Als maßgeblich anzusehen sein könnte in dem Zusammenhang die Landeswährung am Ort der Niederlassung des Luftfahrtunternehmens (dazu unter II 3 a), die Landeswährung, die an dem Ort gilt, von dem aus der Verbraucher den Flugpreis abfragt (dazu unter II 3 b), die Landeswährung in dem Mitgliedstaat, auf den die Top-Level-Domain der vom Luftfahrtunternehmen verwendeten Internet-Adresse hinweist (dazu unter II 3 c) oder die Landeswährung am Abflugort (dazu unter II 3 d). Hierauf zielt die zweite Vorlagefrage.
a) Ein Abstellen auf die Währung des Mitgliedstaats, in dem das jeweilige Luftfahrtunternehmen ansässig ist, kommt den Luftfahrtunternehmen insoweit entgegen, als sie ihre Flugpreise bei einem Angebot im Internet in einer einzigen Währung festsetzen und ausweisen könnten. Allerdings führte dies tendenziell zu einem Auseinanderfallen der Währungen bei der Ausweisung der Endpreise. So könnte etwa eine in Großbritannien ansässige Fluggesellschaft ihre Preise für Flüge von Großbritannien aus in britischen Pfund, eine in Deutschland ansässige Fluggesellschaft ihre Preise für solche Flüge in Euro, eine in Ungarn ansässige Fluggesellschaft ihre Preise für solche Flüge in Forint und eine in Polen ansässige Fluggesellschaft ihre Preise für solche Flüge in Zloty ausweisen. Dies widerspricht dem mit der Verordnung Nr. 1008/2008/EG nach deren Erwägungsgrund 16 Satz 1 erstrebten Ziel, den Kunden in die Lage zu versetzen, die Preise verschiedener Luftfahrtunternehmen für Flugdienste effektiv zu vergleichen.
b) Wird auf den Ort abgestellt, an dem sich der Verbraucher aufhält, fällt es ihm leichter, die Preise verschiedener Luftfahrtunternehmen effektiv vergleichen zu können.
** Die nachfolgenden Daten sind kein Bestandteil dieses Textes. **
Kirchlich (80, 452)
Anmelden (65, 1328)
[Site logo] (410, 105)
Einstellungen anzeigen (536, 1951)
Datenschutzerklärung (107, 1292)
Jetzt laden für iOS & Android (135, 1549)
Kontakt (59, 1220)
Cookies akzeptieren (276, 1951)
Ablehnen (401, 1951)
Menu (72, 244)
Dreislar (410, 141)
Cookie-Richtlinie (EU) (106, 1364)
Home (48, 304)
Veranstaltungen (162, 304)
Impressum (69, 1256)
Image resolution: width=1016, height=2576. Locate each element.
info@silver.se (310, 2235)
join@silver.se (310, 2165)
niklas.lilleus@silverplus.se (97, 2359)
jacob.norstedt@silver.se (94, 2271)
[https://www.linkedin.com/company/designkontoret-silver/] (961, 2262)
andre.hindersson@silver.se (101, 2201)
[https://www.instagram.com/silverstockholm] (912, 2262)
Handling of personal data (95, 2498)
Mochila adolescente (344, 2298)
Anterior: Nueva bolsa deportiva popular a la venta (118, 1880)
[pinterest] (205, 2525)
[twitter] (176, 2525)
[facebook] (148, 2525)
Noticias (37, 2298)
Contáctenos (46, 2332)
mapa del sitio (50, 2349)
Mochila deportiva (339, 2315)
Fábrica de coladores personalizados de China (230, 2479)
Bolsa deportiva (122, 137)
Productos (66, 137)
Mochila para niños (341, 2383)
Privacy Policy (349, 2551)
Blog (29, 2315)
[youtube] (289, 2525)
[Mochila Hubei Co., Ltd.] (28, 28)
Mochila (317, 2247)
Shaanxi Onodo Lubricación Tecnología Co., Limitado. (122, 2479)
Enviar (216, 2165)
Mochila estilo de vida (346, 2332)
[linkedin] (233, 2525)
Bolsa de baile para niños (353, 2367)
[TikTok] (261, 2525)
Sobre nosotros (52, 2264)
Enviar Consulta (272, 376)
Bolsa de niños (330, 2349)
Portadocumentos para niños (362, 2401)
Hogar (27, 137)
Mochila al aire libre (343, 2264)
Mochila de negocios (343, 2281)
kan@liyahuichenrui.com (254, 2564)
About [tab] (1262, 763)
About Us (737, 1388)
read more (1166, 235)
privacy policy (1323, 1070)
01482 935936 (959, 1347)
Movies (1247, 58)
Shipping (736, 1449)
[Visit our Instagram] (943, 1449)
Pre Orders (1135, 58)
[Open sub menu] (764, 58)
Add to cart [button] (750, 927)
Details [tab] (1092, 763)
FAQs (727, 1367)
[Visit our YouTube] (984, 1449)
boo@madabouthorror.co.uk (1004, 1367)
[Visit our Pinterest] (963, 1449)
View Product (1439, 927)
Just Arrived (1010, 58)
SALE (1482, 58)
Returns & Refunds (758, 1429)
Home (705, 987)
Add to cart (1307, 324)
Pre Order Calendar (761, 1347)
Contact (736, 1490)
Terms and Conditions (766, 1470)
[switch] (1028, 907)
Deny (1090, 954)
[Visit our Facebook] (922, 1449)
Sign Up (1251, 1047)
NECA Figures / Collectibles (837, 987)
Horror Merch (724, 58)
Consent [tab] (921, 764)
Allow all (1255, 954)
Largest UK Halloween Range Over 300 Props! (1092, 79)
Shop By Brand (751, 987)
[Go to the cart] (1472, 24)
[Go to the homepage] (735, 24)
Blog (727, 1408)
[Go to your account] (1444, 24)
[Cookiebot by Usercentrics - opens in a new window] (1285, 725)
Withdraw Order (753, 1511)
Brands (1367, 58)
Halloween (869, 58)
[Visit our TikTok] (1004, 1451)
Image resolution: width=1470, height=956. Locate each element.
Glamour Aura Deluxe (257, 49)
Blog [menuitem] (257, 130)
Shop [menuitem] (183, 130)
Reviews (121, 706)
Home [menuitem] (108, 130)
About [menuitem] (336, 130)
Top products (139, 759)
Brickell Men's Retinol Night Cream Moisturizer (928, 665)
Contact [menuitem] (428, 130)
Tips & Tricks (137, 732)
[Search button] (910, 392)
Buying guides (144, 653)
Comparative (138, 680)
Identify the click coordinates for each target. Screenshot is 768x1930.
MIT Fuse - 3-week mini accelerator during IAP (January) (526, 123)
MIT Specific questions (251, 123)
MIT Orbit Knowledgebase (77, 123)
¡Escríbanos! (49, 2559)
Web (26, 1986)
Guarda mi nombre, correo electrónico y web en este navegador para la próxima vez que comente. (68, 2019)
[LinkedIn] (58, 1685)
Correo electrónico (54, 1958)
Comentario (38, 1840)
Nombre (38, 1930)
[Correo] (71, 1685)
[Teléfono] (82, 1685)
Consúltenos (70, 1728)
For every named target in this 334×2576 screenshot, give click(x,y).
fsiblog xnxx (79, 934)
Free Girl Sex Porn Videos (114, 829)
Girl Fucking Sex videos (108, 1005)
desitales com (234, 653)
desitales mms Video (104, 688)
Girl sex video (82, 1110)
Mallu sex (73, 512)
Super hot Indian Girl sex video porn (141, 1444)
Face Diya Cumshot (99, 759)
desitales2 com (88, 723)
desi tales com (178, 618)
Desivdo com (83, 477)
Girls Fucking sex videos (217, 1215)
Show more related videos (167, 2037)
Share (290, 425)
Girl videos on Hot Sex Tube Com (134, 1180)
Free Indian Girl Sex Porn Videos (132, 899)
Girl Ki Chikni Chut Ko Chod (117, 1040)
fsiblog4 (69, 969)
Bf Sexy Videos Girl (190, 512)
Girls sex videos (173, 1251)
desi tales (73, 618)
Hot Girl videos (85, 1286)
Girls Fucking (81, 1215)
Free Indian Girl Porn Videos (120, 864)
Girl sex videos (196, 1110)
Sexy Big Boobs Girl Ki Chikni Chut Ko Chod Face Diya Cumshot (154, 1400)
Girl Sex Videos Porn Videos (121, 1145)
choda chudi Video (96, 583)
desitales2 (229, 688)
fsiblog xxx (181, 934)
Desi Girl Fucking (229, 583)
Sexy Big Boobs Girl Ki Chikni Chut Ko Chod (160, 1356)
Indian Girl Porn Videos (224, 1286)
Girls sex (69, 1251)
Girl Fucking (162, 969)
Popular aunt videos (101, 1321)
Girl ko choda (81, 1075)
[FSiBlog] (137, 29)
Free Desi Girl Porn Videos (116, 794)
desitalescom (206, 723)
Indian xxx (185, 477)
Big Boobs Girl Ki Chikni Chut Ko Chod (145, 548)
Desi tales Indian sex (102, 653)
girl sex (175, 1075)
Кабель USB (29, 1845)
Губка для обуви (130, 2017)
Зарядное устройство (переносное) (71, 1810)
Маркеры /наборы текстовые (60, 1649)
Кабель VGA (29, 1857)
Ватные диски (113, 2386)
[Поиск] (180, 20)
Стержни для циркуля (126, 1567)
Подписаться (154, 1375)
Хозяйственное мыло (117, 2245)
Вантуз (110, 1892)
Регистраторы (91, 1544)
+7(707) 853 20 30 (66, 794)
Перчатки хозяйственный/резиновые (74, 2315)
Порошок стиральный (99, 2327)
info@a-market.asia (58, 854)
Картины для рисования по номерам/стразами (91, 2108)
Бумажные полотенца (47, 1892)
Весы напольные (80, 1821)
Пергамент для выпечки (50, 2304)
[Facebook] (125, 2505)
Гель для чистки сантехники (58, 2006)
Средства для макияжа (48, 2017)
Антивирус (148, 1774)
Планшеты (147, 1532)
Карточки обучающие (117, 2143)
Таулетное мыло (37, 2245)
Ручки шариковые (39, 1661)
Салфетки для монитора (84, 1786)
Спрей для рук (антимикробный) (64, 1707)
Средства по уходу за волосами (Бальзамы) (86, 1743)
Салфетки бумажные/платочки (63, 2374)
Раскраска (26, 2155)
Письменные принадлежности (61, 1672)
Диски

In diesem Fall würden alle Preise entweder in Euro oder in einer bestimmten Landeswährung angegeben. Häufig wird der Verbraucher zudem mit dieser Währung vertraut sein. Es besteht damit allerdings für die Luftfahrtunternehmen die Notwendigkeit, den Aufenthaltsort des Verbrauchers zu ermitteln und für unterschiedliche Währungsgebiete unterschiedliche Flugpreise festzusetzen und jeweils auszuweisen.
c) Ist die Top-Level-Domain der Internetseite, auf der das Angebot des Luftfahrtunternehmens veröffentlicht wird, maßgeblich, können die Luftfahrtunternehmen durch die Wahl einer Top-Level-Domain gezielt bestimmen, in welcher Währung sie ihre Flugpreise angeben müssen. Dadurch wird die Vergleichbarkeit der Preise beeinträchtigt, und bei Internetadressen ohne länderspezifische Kennzeichnung fehlt ein Anknüpfungspunkt.
d) Sind die Flugpreise in der am Abflugort geltenden Währung anzugeben, führt das dazu, dass alle Anbieter entsprechender Flüge die Preise in derselben Währung oder in Euro anzugeben haben. Dadurch würde dem in Erwägungsgrund 16 Satz 1 der Verordnung Nr. 1008/2008 angeführten Ziel, den Kunden in die Lage zu versetzen, die Preise verschiedener Luftfahrtunternehmen effektiv zu vergleichen, besser gedient als bei einer Anknüpfung an den Unternehmenssitz, den Aufenthaltsort des Verbrauchers oder den Domainnamen. In dem Zusammenhang ist zu berücksichtigen, dass die Luftfahrtunternehmen mit den Preis- und Währungsverhältnissen am Abflugort eines von ihnen durchgeführten Fluges ohnedies vertraut sein dürften oder sich mit ihnen zumindest leicht vertraut machen können. Diese Gesichtspunkte sprechen dafür, dass die nach Art. 23 Abs. 1 Satz 2 und 3 der Verordnung Nr. 1008/2008/EG auszuweisenden Flugpreise für Flugdienste innerhalb der Union, soweit sie nicht in Euro ausgedrückt werden, in der Währung anzugeben sind, die in dem Mitgliedstaat gilt, in dem sich der Abflugort befindet. Für dieses Ergebnis würde zwar weiter sprechen, wenn sich am Abflugort eine entsprechende Praxis der Luftfahrtunternehmen herausgebildet hätte. Das hat die Beklagte behauptet. Eine Berücksichtigung der konkreten Praxis der Luftfahrtunternehmen am Abflugort ist mit der allgemeinen Regelung der Verordnung Nr. 1008/2008/EG aber schwerlich vereinbar.